Task statement
Without the pictures, give the listing below again exactly.

Given records
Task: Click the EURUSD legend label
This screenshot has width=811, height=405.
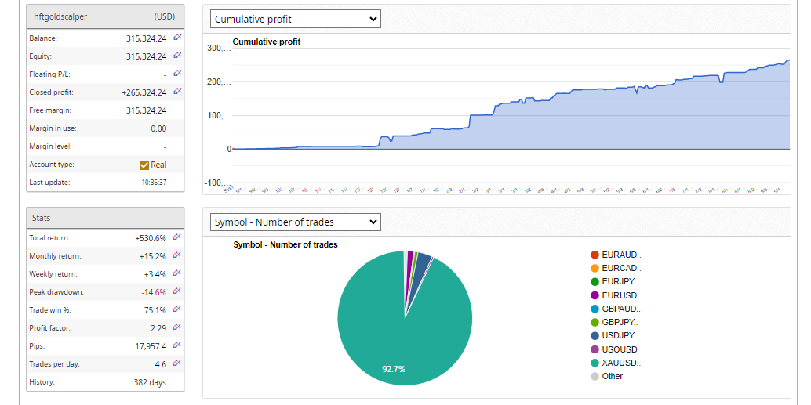Action: coord(620,295)
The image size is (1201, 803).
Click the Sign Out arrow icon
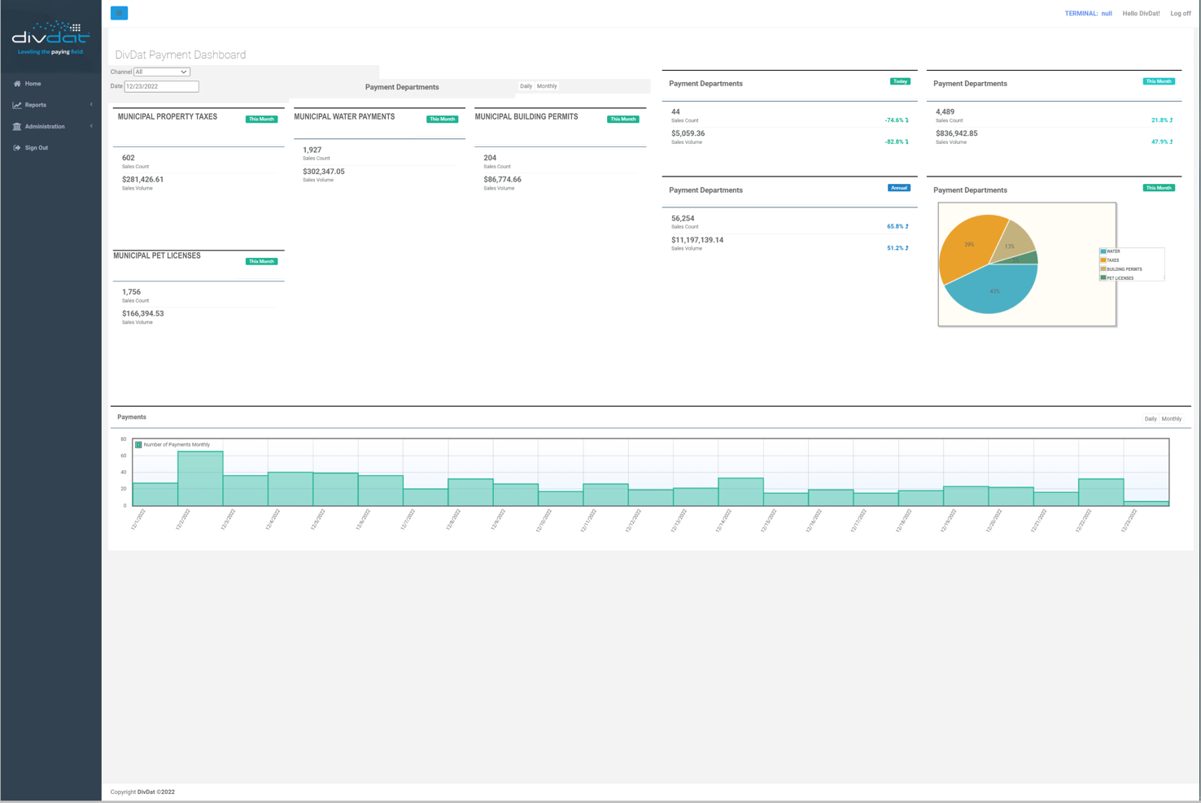(17, 148)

Response to the task
Task: Click the EURUSD legend label
This screenshot has width=811, height=405.
Action: coord(620,295)
The image size is (1201, 803).
Click the Sign Out arrow icon
(17, 148)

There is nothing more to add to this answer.